The Turkish government said ten days ago it wanted the air defence missiles for its border with Syria, where rockets from the civil-war-wracked country have killed several civilians.
As a NATO member, Turkey can call upon other members to help defend its borders and is expected to do so on Monday.
Only three NATO countries the US, Netherlands and Germany - have the most advanced Patriot models, the PAC-3, which can be used against planes as well as rockets, the paper said.
And the German government is convinced it should contribute to such a NATO operation Defence Minister Thomas de Maizière said as much on Thursday after a meeting with French, Polish, Italian and Spanish colleagues, the Süddeutsche Zeitung reported.
De Maizière stressed such an operation would only be to defend Turkey, and that German forces would not take any part in the Syrian civil war.
Initially, because the shift of rockets and soldiers would be within the NATO area, no parliamentary mandate would be needed to move them to Turkey, the paper said. But should the soldiers be in danger of becoming involved in fighting, such a mandate would be necessary and the opposition could demand that in advance.
It remained unclear on Friday how many troops NATO would consider moving to Turkey. Germanys airforce has 24 deployable units, each requiring 85 soldiers. A certain, secret, number of these are registered as ready for action as part of the NATO Response Force, and could be deployed within ten days of an order being given, the paper said.
Turkey's border with Syria has been the site of missile strikes and fighting linked to the Syrian civil war. The government has accepted hundreds of thousands of Syrian civil war refugees, but is having difficulty providing for them and has already asked Germany and other countries for help.
It’s getting that time of the century for Germans to get itchy again.
Germans defendingTurks? I will believe it when I see it. They are culturally... Unfriendly to each other, prat least during my four years there way back when it was West Germany.
Germany has been invaded by trouble-causing Turks for DECADES and now the insult is to require German boys to go over there PROTECT Turkey, thereby adding to this stupid imbroglio...?
Most countries have an army. In Germany, an army has a country.
The idea of a European Union soldier actually firing his weapon without fear of a lawsuit and trial in The Hague is downright laughable.
They were allies during the “Great War.” So, there is precedent.
Yep, and the Turks will change their import laws so they can confiscate this major end item. Anything in the country for over 180 days automatically becomes Turkish property. Back in '91, the Turks changed that to 90 days in an effort to confiscate a Patriot battery at Incirlik Air Base during GW1.
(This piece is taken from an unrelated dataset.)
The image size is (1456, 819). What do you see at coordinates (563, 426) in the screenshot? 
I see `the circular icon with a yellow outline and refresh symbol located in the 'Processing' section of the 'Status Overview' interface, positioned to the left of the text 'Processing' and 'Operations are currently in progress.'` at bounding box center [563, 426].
In the words of a young Turk: If you are not a Turk, you are the infidel, and the infidel has no right to property.
They could name it the Liman von Sanders Brigade.
Unknown to many, Incirlik is a joint US/Turkish air base.
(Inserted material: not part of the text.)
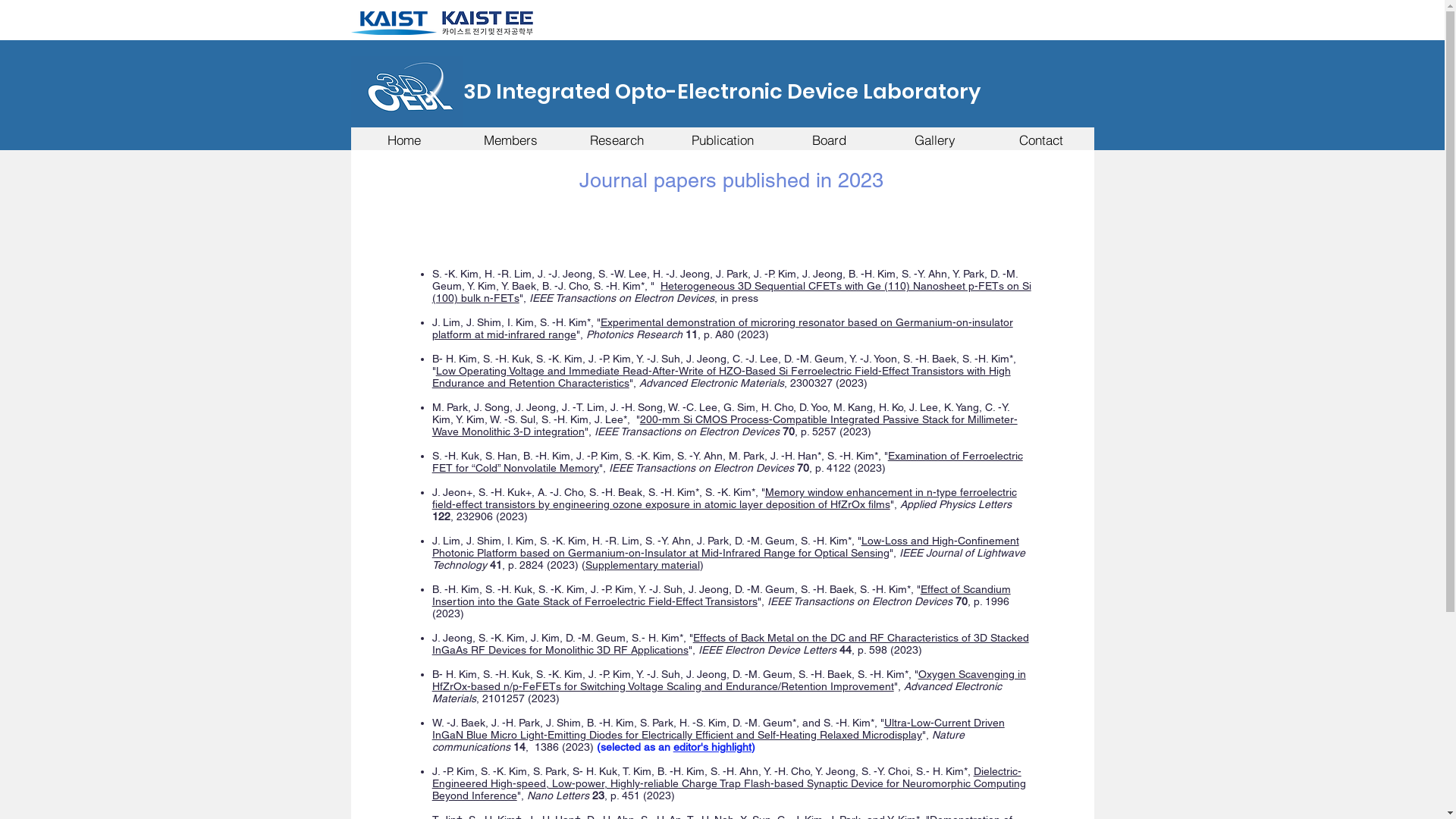 The width and height of the screenshot is (1456, 819). Describe the element at coordinates (1002, 21) in the screenshot. I see `'Site Search'` at that location.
After GW1, the Turks decided that they wanted a Patriot system, so they conveniently changed the law. We sequestered the entire battalion of equipment on the base behind wire and armed guards. One evening, the battery personnel arrived, checked their equipment, and drove down to Iskenderun Port and onto a Ro-Ro transport. The equipment was gone for three days before the Turks noticed. They threw a fit, but we told them that we didn't see a thing.
When I was there in the early 90's, supporting Operation Provide Comfort, there were many restrictions on what could be brought into the country, and how long it could stay there. For major end items, it was 180 days. We were briefed that all Air Force aircraft were rotated out and replaced before day 179.
Back then, all cargo aircraft were required to have a Turkish officer aboard to ensure we weren't "arming the Kurds".
That having been said, I read in the article where the Turks aren't allowing them to depart the country. They just may be trying to pull the same stunt again. I have no doubt that a contingency operation may be pulled off to recover those weapons if they are in danger of being confiscated by the Turks. (I hope). The Turks are not our friends.